─── RECORDED DATA

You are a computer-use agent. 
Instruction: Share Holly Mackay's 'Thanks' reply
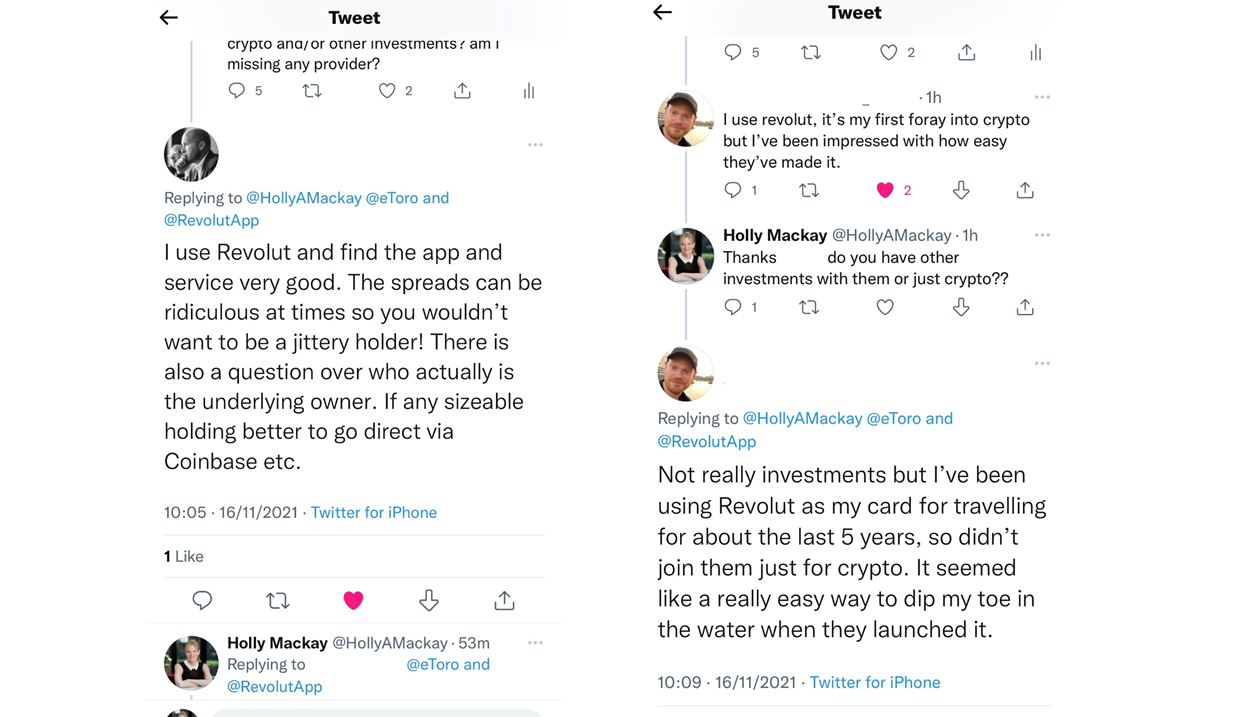pos(1025,307)
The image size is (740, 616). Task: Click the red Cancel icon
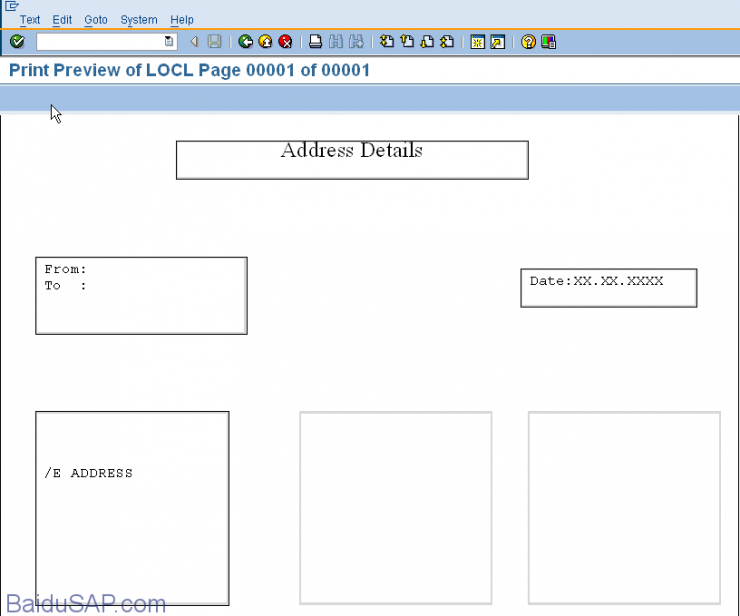[x=285, y=42]
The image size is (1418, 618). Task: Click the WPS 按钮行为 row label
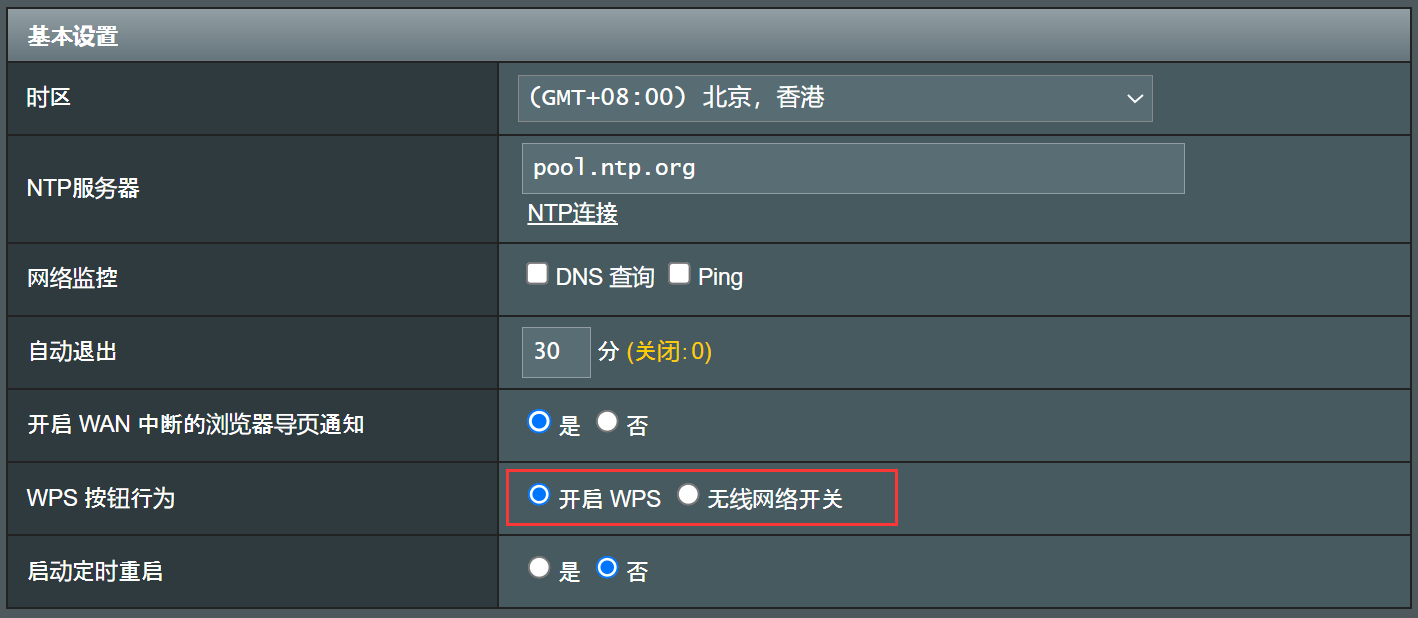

──────

WHAT IS NEEDED:
The required output is every line from the one containing "Instruction: Share Holly" through the last line of the records, inclusive, reproduced exactly and without pictures.

ANSWER BOX:
Instruction: Share Holly Mackay's 'Thanks' reply
pos(1025,307)
The image size is (740, 616). Task: Click the red Cancel icon
[x=285, y=42]
The image size is (1418, 618). Task: Click the WPS 按钮行为 row label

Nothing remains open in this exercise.